However, three phase 3 randomized trials have demonstrated limited clinical PTS benefit when adding catheter-based intervention to anticoagulation. These studies did not fully analyze the timing of catheter intervention, though.
In Circulation, Farouc Jaffer, MD, PhD, investigator in the Cardiovascular Research Center and director of the Coronary Intervention and the Chronic Total Occlusion Percutaneous Coronary Intervention Program at Massachusetts General Hospital, Wenzhu Li, MD, postdoctoral fellow in the Jaffer Lab, and colleagues published experimental and clinical evidence that the outcomes for reducing the PTS after catheter-based thrombus removal in patients with acute proximal DVT may depend on the time since symptom onset.
The researchers created a mouse model of DVT by completely ligating the inferior vena cava. They then mechanically de-ligated the vessel to promote restored blood flow (RBF). Some animals also received recombinant tissue plasminogen activator (rtPA) two days after de-ligation.
The results demonstrated a time-dependent benefit of RBF:
- Mice that showed RBF by day 4 exhibited a significant reduction in thrombus burden and vein wall fibrosis at day 8
- Differences in DVT resolution between RBF+ and RBF− mice were not present at day 4 but evolved in a crucial time window between day 4 and day 8
- Thrombus reduction and its benefits did not occur if RBF was achieved late, by day 6 or day 8
- rtPA administered at day 4 improved DVT resolution, but only for occlusive thrombi without existing RBF
- rtPA administered at day 6 did not further improve DVT resolution
Reanalysis of the ATTRACT Trial
To assess the clinical relevance of the animal findings, the team reanalyzed data from the two-year randomized, phase 3 ATTRACT trial. Published in 2017 in The New England Journal of Medicine, it showed that pharmacomechanical catheter-directed thrombolysis (PCDT) for patients with acute proximal DVT did not reduce the risk of post-thrombotic syndrome or improve long-term Venous Insufficiency Epidemiological and Economic Study Quality-of-Life (QoL) scores beyond anticoagulation alone.
For the new analysis, the researchers categorized the 691 ATTRACT patients according to the time from symptom onset to randomization:
- Early: 0–3 days
- Intermediate: 4–8 days
- Late: 9–14 days
Results of the Reanalysis
- In the intermediate group, PCDT was associated with improved QoL scores at every follow-up visit compared with anticoagulation alone (P≤0.002)
- PCDT was not associated with significantly improved QoL scores in the early or late group
- Villalta scores, which reflect the presence of post-thrombotic syndrome and its severity, were also best in the intermediate group, but the interaction between treatment assignment (PCDT vs. anticoagulation) and timing of treatment was not statistically significant
The Way Forward
Because of the latter finding, the results of the new analysis should be considered hypothesis-generating only.
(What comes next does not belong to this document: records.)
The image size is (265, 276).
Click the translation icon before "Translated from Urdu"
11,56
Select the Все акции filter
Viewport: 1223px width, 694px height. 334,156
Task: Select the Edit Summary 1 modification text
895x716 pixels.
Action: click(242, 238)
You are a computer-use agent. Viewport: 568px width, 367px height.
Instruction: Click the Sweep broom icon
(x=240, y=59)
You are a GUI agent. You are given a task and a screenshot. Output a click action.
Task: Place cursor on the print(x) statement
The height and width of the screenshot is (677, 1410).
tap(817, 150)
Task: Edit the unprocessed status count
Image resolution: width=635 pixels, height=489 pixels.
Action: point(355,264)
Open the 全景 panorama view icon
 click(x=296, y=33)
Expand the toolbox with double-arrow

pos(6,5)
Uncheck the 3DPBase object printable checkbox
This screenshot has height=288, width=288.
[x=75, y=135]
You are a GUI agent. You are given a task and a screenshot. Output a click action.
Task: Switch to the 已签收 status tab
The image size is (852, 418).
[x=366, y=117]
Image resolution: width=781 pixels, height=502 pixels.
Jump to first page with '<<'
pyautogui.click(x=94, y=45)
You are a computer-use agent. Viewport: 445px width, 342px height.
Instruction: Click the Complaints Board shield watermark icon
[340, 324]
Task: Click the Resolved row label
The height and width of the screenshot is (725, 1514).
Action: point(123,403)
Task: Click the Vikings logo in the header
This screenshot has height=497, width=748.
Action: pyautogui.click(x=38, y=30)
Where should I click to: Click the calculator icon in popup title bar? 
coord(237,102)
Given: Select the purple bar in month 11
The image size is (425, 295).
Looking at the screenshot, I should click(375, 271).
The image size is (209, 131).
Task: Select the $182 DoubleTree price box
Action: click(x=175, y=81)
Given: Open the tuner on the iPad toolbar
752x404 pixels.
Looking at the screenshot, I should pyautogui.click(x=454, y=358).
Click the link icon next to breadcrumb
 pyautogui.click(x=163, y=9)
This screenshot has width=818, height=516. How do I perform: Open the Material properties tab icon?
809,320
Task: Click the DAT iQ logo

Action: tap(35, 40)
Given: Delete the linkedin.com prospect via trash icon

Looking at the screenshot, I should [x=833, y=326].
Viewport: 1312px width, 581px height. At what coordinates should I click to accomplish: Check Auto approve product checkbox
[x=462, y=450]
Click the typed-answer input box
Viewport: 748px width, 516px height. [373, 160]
Future trials of PCDT for DVT should incorporate a three-timeframe approach. For example:
Early group: Administer anticoagulation alone initially; use ultrasound on day 3–4 after DVT symptom onset to assess for RBF.
- If spontaneous RBF is present, continue anticoagulation alone
- If blood flow is absent, consider patients for PCDT as soon as possible
Intermediate group: Perform ultrasound at presentation to assess for RBF, then proceed as above.
Late group: Prescribe anticoagulation alone, given the lack of benefit of PCDT observed in the late group in this analysis.